A total of 8595 patients with stage I-IV OPC were identified, 6324 (74%) men and 2271 (24%) women, with a median age of 60 years. p16-positivity was found in 3530 (41%) of the tumors, whereas 2362 (28%) were p16- and 2703 (31%) had unknown p16-status. Seventy % of patients in the p16+ subgroup were ever smokers (25% current smokers) compared to 97% (71% current smokers) with p16- tumors. During the 35-year time period a threefold increase in the incidence of OPC was observed for both men and women. Simultaneously the frequency of HPV-related p16-positivity among tumors with known p16-status (N=5892) increased from 30% to 70% (Figure 1A). The yearly number of new cases of p16- tumors also increased over time although not to the same extent.  

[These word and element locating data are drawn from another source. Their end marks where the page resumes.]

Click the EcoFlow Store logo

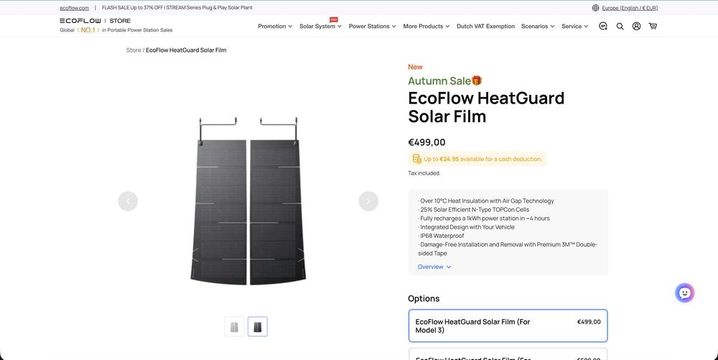click(x=95, y=21)

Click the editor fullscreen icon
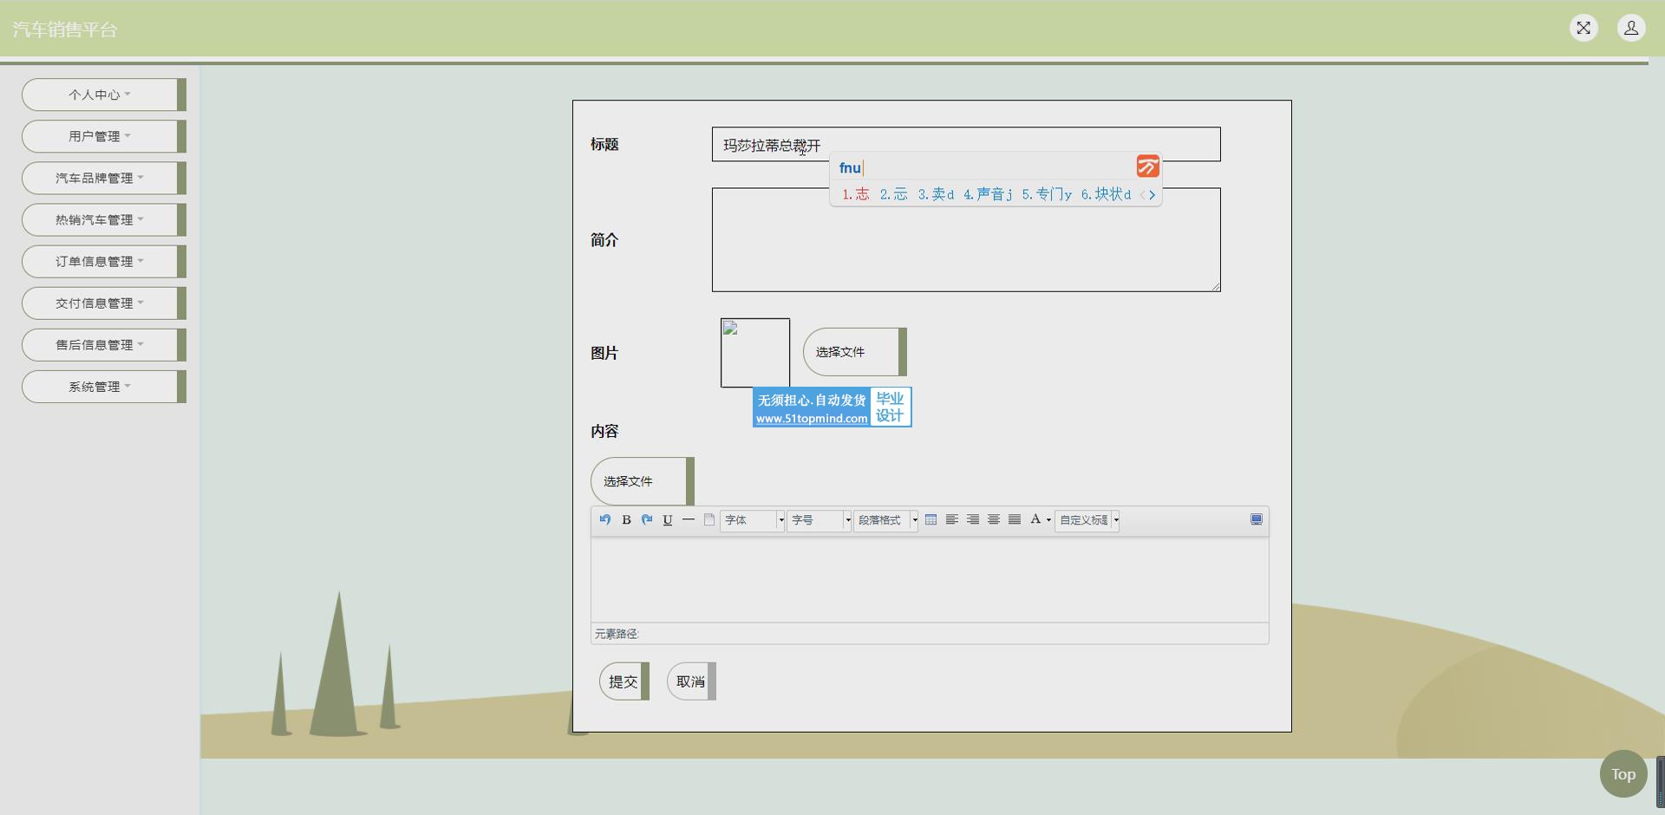(1256, 519)
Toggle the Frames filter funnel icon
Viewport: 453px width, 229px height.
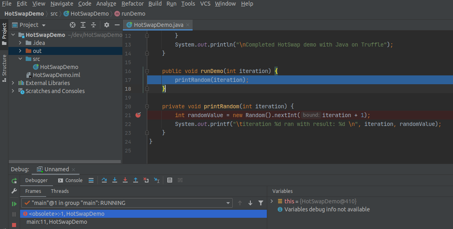point(261,203)
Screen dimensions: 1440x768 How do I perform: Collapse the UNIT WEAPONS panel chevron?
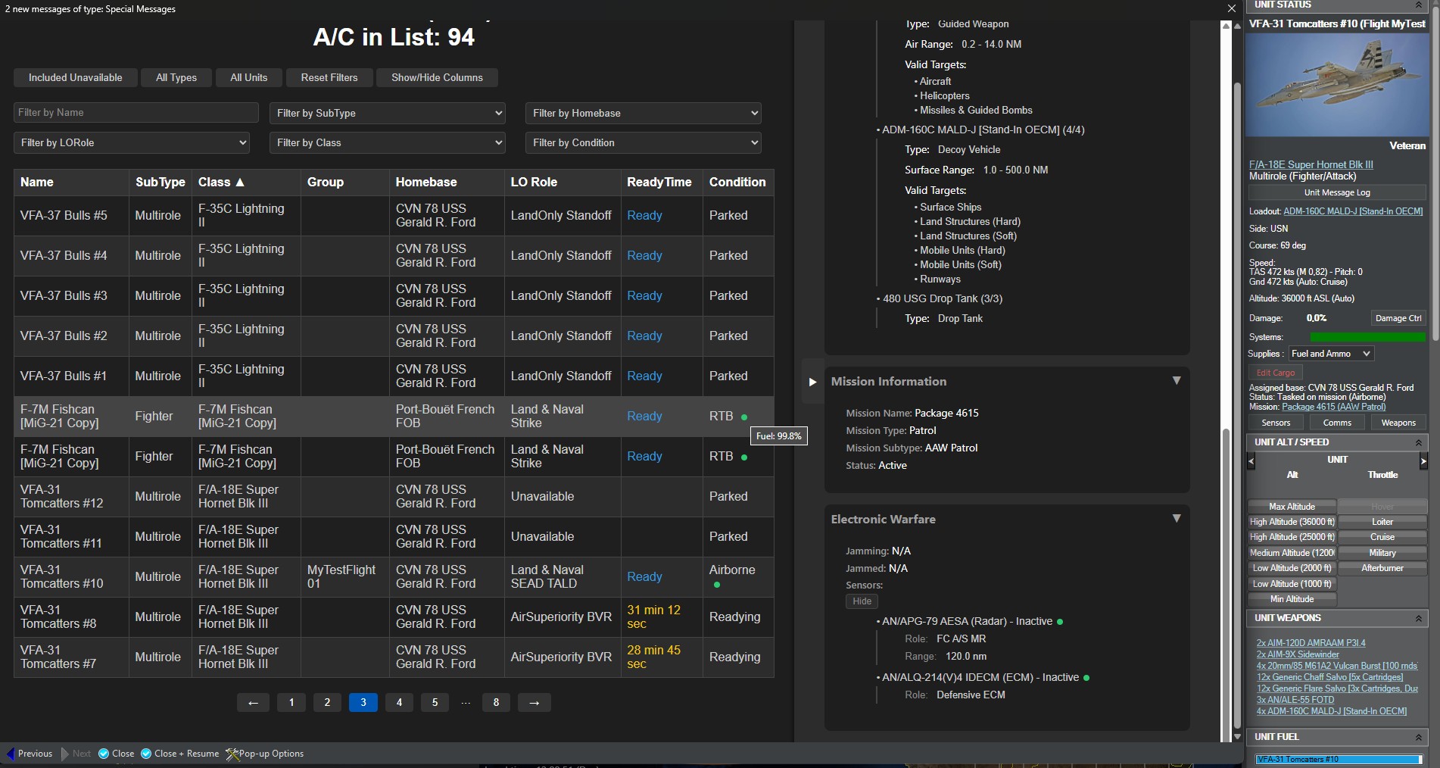tap(1418, 618)
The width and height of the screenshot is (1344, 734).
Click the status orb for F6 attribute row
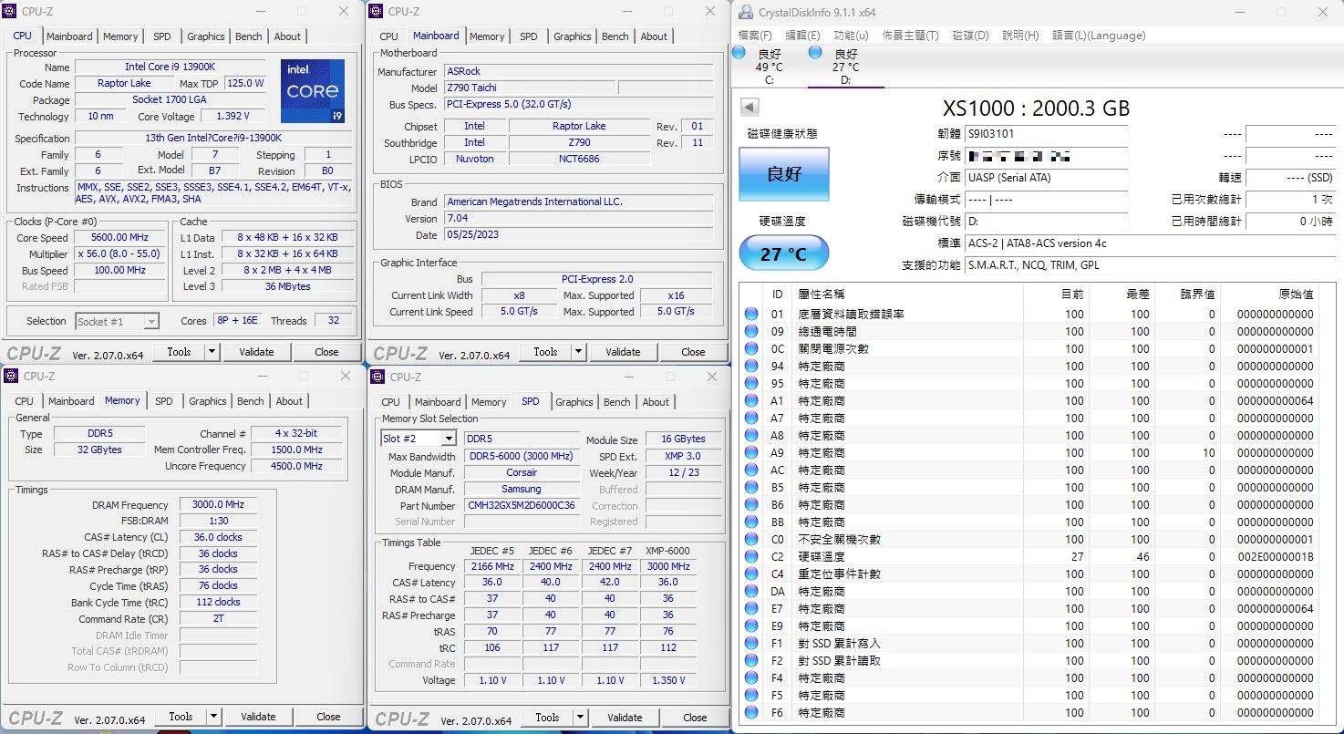(751, 712)
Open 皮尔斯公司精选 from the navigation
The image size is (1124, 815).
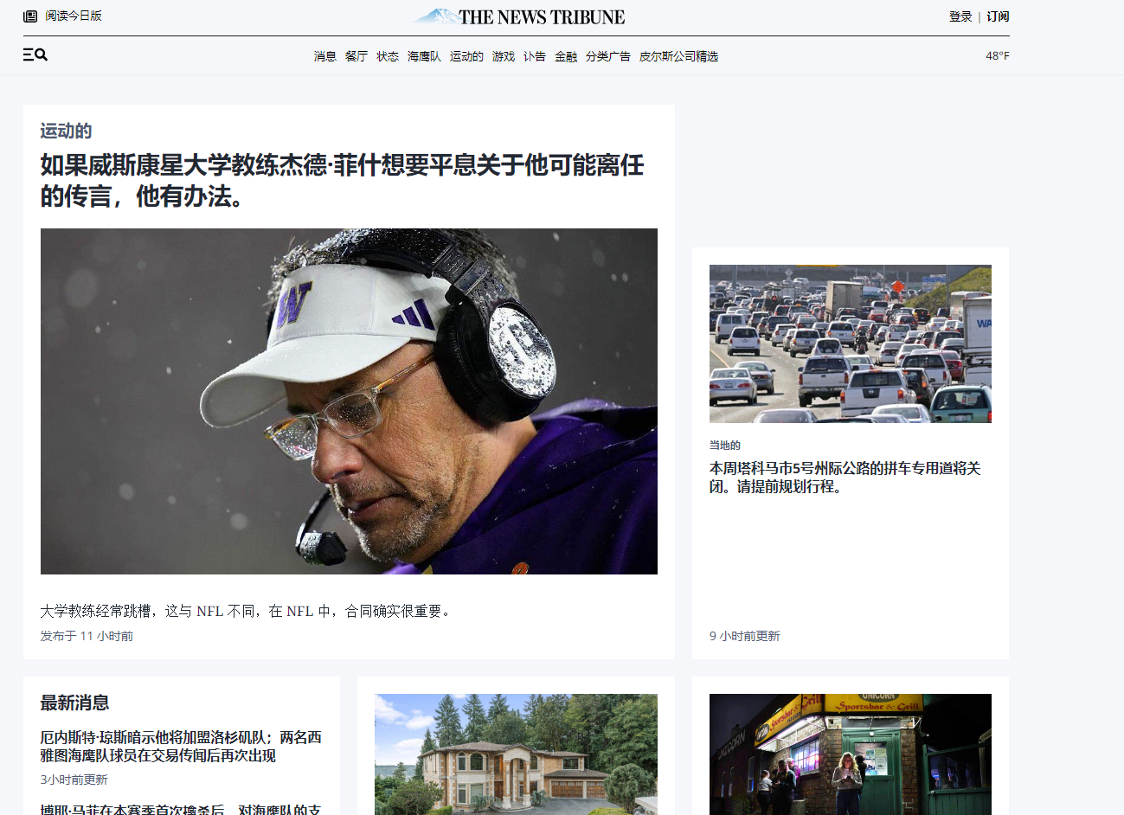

The 5-year OS probability was 53% in the total cohort, and stratification by p16-status revealed a marked survival benefit in favor of p16-positivity: 76% vs 34% (39% in tumors with unknown p16-status) (Figure 1B). Figure 2 demonstrates the development in 5-year OS over time. For p16+ tumors the survival probability increased from 55% in the beginning of the period to 81% at present (Figure 2A). This development is probably linked up with the intensification of treatment introduced over time, including the use of chemoradiotherapy. Figure 2B illustrates the corresponding development for patients with p16-/p16-unknown tumors. Although improvement in outcome over time has been achieved also for this group of patients, the benefit from intensification of treatment is much less obvious than for p16+ tumors.  

Conclusion

Based on this nationwide cohort of 8595 patients prospectively collected over a period of 35-years, we demonstrate that outcome for Danish patients with OPC has improved significantly from 1986-2020 alongside intensification of treatment. This development is predominantly ascribable to a marked increase in the incidence of HPV-related p16+ tumors combined with their pronounced sensitivity to treatment. However, HPV-negative disease continues to be a therapeutic challenge.